Comment 10 Peter Carmichael 2007-12-28 03:49:04 UTC
That fix of the search behaviour looks like what was originally intended by the writer of the comment.

cdroot=foo is the only case which invokes -t iso9660

cdroot on its own invokes -t auto

This is absolutely fine with me and messing with this would break pretty much every embedded type build.  By just adding any real_root=foo value at the start of the cdroot search string, you can get the behaviour that Ed was seeking in the first place.

--- generic/initrd.scripts	2007-12-28 03:34:25.000000000 +0000
+++ generic/initrd.scripts	2007-12-28 03:34:04.000000000 +0000
@@ -381,7 +381,7 @@
 bootstrapCD() {
 	# Locate the cdrom device with our media on it.
 	# CDROM DEVICES
-	DEVICES="/dev/cdroms/* /dev/ide/cd/* /dev/sr*"
+	DEVICES="${REAL_ROOT} /dev/cdroms/* /dev/ide/cd/* /dev/sr*"
 	# USB Keychain/Storage
 	DEVICES="$DEVICES /dev/sd*"
 	# IDE devices

Comment 11 Andrew Gaffney (RETIRED) gentoo-dev 2007-12-28 03:50:57 UTC
Your patch doesn't really make sense. In order to use your patch, you'd have to
use "cdroot real_root=/dev/foo/bar" instead of just "cdroot=/dev/foo/bar". It's
also "more" of an abuse of an existing parameter than using cdroot=.
Comment 12 Andrew Gaffney (RETIRED) gentoo-dev 2007-12-28 03:55:44 UTC
I still don't understand where you're coming from. The only time the -t iso9660 thing is used is in findmediamount() (which was findcdmount() in previous versions), which is only called from bootstrapCD(), which is only called when ${CDROOT} = '1', which is true with either "cdroot" OR "cdroot=foo".
Comment 13 Andrew Gaffney (RETIRED) gentoo-dev 2007-12-28 04:00:21 UTC
Okay, I lied. What I described is the current behavior in SVN, but I see what you're talking about going back a few revisions. However, I'm not sure this was intended behavior, because it really doesn't make sense.

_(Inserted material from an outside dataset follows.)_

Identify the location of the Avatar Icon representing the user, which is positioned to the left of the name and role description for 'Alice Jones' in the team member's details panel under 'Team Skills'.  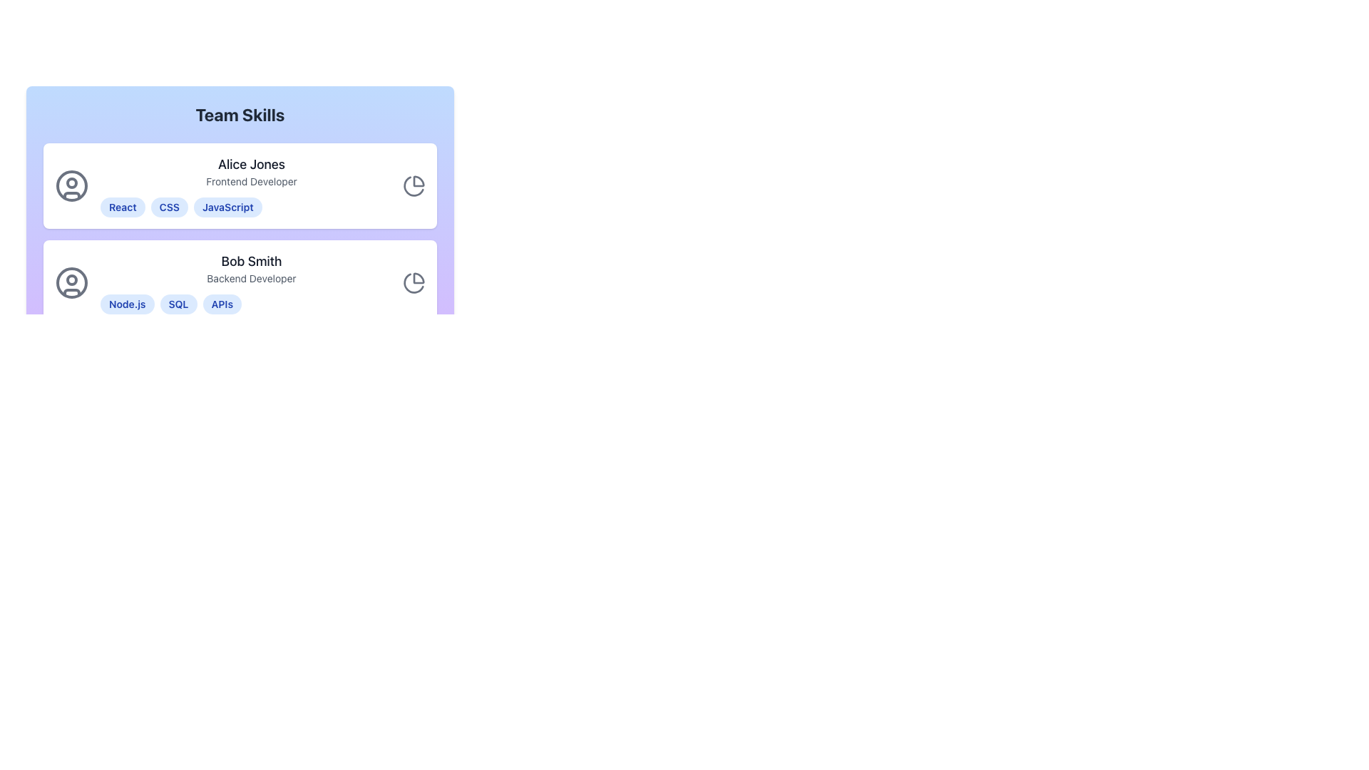
(71, 185).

With current SVN, if the old -t auto behavior is needed, you can still get it with 'cdroot_type=auto'.
Comment 14 Peter Carmichael 2007-12-28 04:29:11 UTC
Yes.  I was commenting on the x86 stable branch and 2007.0 livecd as specified by the originator.  Agreed that it doesn't make sense.

I'm a bit of an amateur and this bug-sleuthing thing, so I'm not geared up on SVN at all.

This area of functionality has been shifting around a fair bit and is for all intents undocumented.  From the hint you have given about what is coming with current SVN versions, this is all set to change again.  At least this time I will have a heads up.  This one has kept me up until 4 in the morning.

In genkernel-3.4.9_pre6 it is still current usage to have "cdroot real_root=/dev/nfs" for PXE booting of livecd images, so "cdroot real_root=/dev/foo" for hard disk hosted images has felt consistent.
Comment 15 Chris Gianelloni (RETIRED) gentoo-dev 2008-01-10 02:51:07 UTC
Well, for the most part, we don't care about *anything* in the portage tree, as far as code is concerned.  We're only interested in SVN.  If there's a bug in something in the tree, check SVN.  If the bug still exists, file a bug report (or comment on an existing one, if it's already open)... If the bug doesn't exist anymore, it'll be "automagically" fixed in the next genkernel version.  Basically, SVN is always "ahead" of what's in the tree and what's in the tree is static and unchanging.  Once a tarball has been rolled, that version is "done with" and we're on to the next one.  As such, we don't look back at things like "2007.0" as that is old software (in our eyes) and we look to the future.  When we look back at older releases, it's always to make sure we've resolved bugs or made things better.  We almost *never* look at the actual code and try to base anything on it, as it is likely SVN has changed that code already and we'd waste a lot of time (as you're starting to notice).

Thanks for all the bug-hunting.  It *really* is appreciated.  Don't take any of the above as anything more than informational.  That was my only intention.
Comment 16 Chris Gianelloni (RETIRED) gentoo-dev 2008-01-12 00:51:15 UTC
This should be resolved in genkernel 3.4.9, which will be hitting the tree shortly.  If this is still an issue with that version, please REOPEN this bug (or comment, if you cannot REOPEN it).